Texte de lecture
------------
«La préservation et la valorisation de l’agro-biodiversité, enjeux majeurs pour diversifier et sécuriser les agricultures»

Dr Mourad Belkhelfa, expert en biotechnologie et santé :

L’expert en biotechnologie et santé, Dr Mourad Belkhelfa a mis en avant, avant-hier lundi, la nécessité de recenser tout le patrimoine génétique agricole végétal et animal de toutes les régions du pays. En associant, a-t-il dit, l’ensemble des agriculteurs et les éleveurs à cette opération d’envergure.
«Une meilleure connaissance de l’agro-biodiversité, sa préservation et sa valorisation constituent des enjeux majeurs pour diversifier et sécuriser les agricultures du pays», a indiqué, à l’APS, Dr Mourad Belkhelfa, professeur à l’Université des sciences et de la technologie Houari-Boumediène (USTHB) de Bab-Ezzouar (Alger).
Evoquant la Banque nationale des semences, inaugurée récemment par le Premier ministre, Dr Belkhelfa, également expert à l’INESG et membre du Conseil scientifique au ministère de l’économie de la connaissance et des start-ups, a souligné la nécessité de consolider cette banque à travers l’installation de centres de recherches dans les quatre régions du pays sous la tutelle du ministère de l’Enseignement supérieur et de la recherche scientifique et le ministère de l’Agriculture et du développement rural.
------------
Informations affichées
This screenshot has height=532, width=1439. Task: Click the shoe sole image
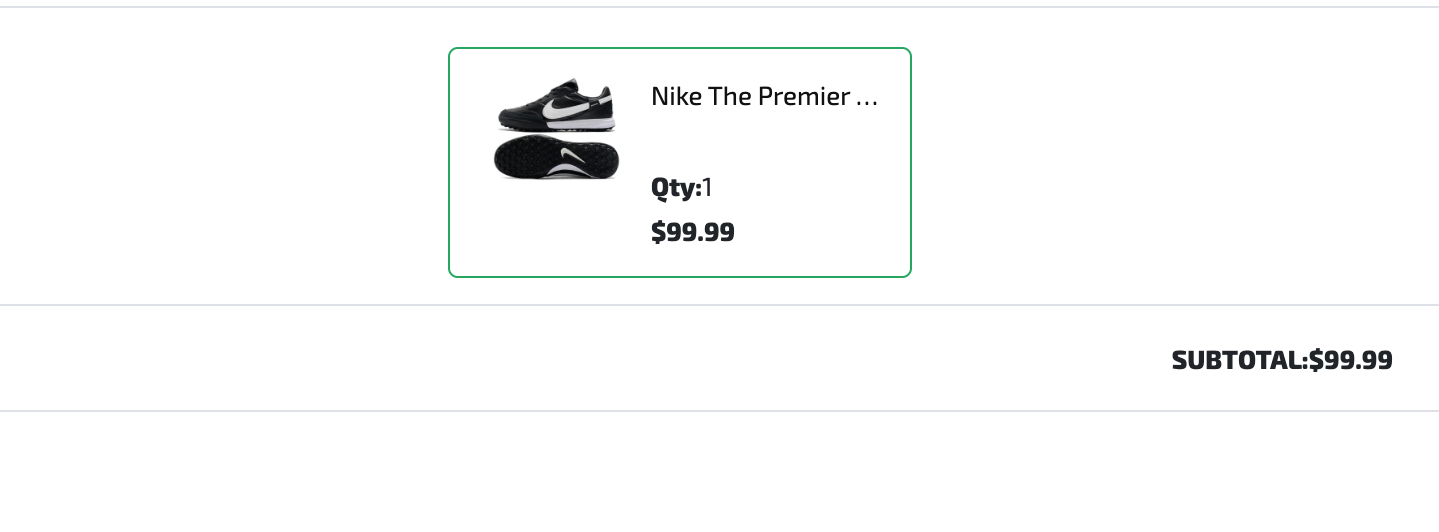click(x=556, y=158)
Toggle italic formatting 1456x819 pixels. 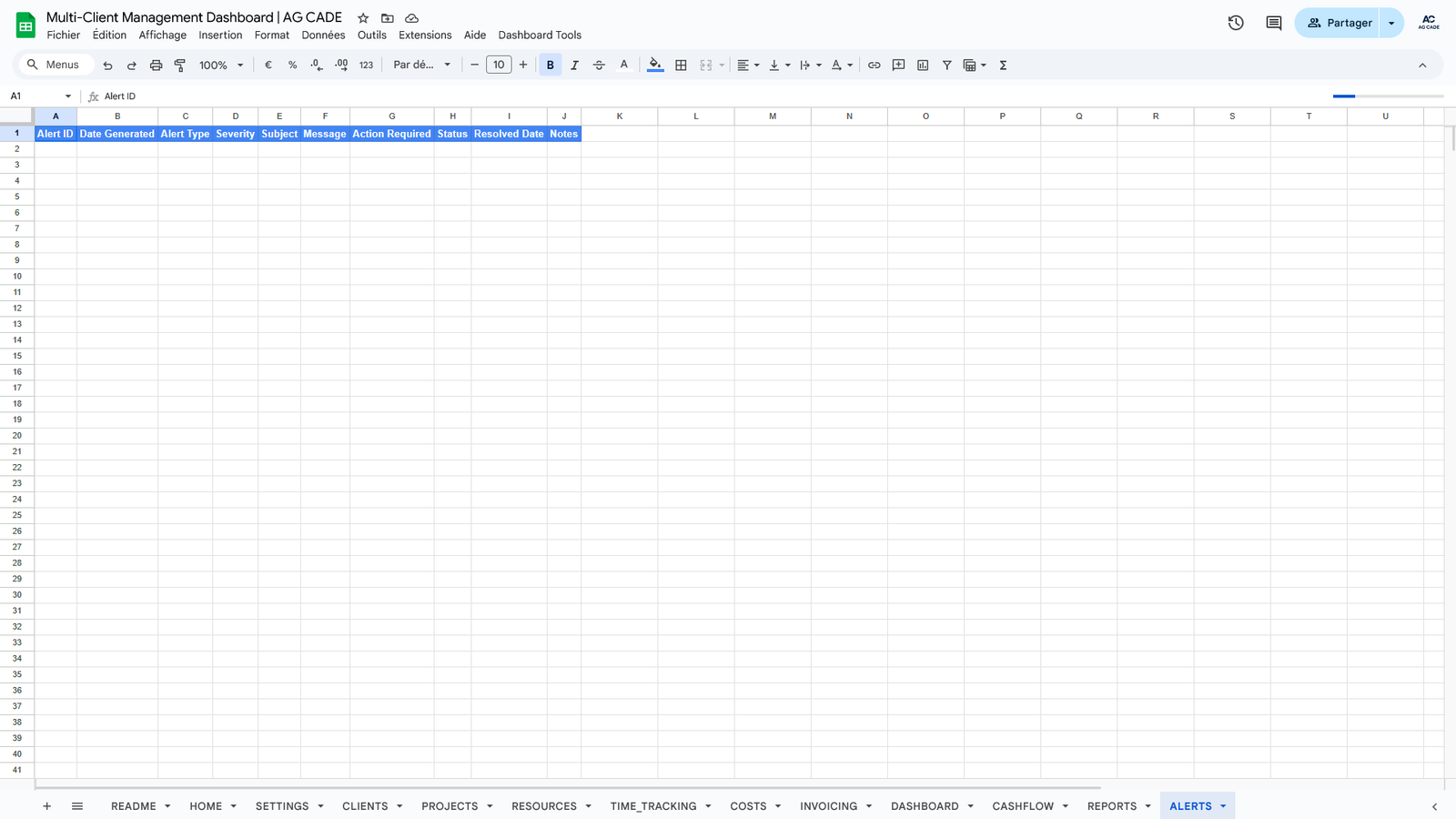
------------
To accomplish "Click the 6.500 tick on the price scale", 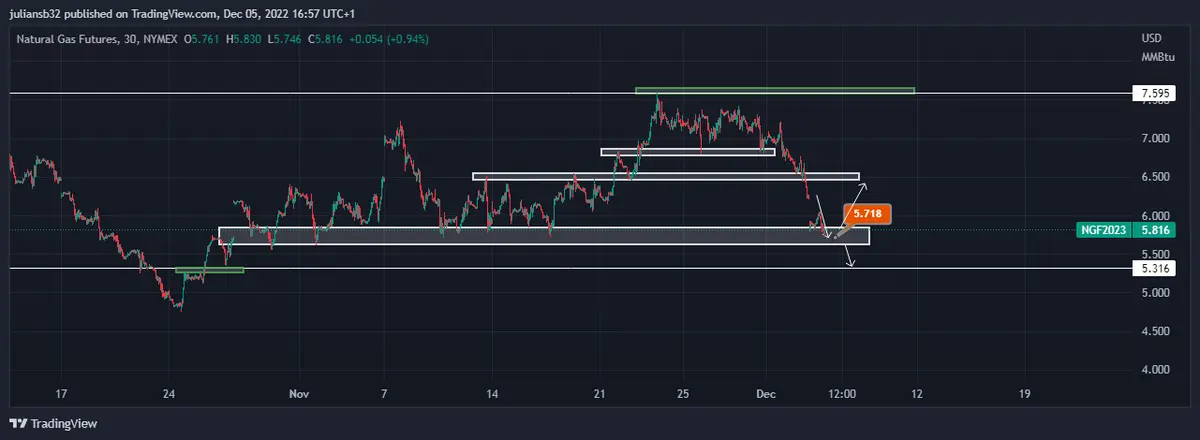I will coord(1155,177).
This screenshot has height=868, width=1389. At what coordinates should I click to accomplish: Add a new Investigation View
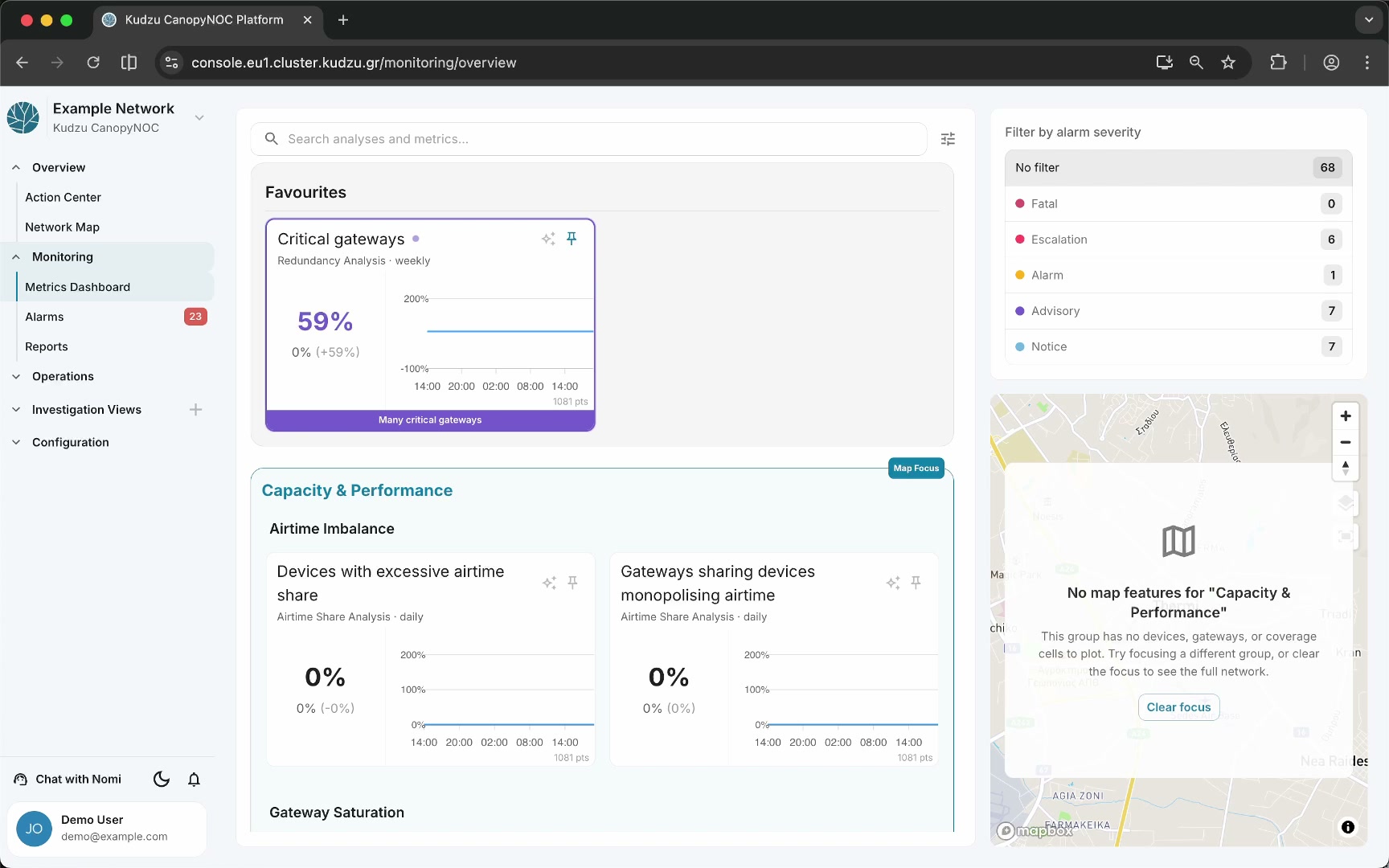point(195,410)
------------
Liste des tâches
1. Selon l'article sur l'agro-biodiversité, qui a inauguré récemment la Banque nationale des semences ?
2. Reproduisez fidèlement le passage de l'article sur l'agro-biodiversité qui va de « L’expert en biotechnologie » jusqu'à « cette opération d’envergure. » inclus.
3. Rédigez la suite de l'article sur l'agro-biodiversité à partir de l'endroit où il s'arrête.
Le listing peut être ignoré.

Réponses de l'exercice
1. Le Premier ministre.

2.
L’expert en biotechnologie et santé, Dr Mourad Belkhelfa a mis en avant, avant-hier lundi, la nécessité de recenser tout le patrimoine génétique agricole végétal et animal de toutes les régions du pays. En associant, a-t-il dit, l’ensemble des agriculteurs et les éleveurs à cette opération d’envergure.

3.
«Cette Banque nationale de semences devrait renforcer la préservation et la valorisation du patrimoine génétique agricole national, constituant un gage de la sécurité et de la souveraineté alimentaires du pays», a-t-il fait remarquer. Cette Banque de semences, indispensable pour assurer la durabilité de notre système agricole et notre sécurité alimentaire, a poursuivi Dr Belkhelfa, aura pour principale mission la conservation et la valorisation du patrimoine génétique agricole et sa protection contre le bio-piratage et l’uniformisation des productions agricoles imposées par la mondialisation. «Ces centres devraient être dotés d’une plate-forme de biologie moléculaire pour le séquençage génétique des espèces, leur codification et leur enregistrement auprès de l’Unesco pour leur protection contre la bio-piraterie. Et devraient se charger de la valorisation de ces espèces en améliorant davantage leur rendement et leur résilience aux maladies et aux conditions climatiques extrêmes», a recommandé cet expert en biotechnologie et santé.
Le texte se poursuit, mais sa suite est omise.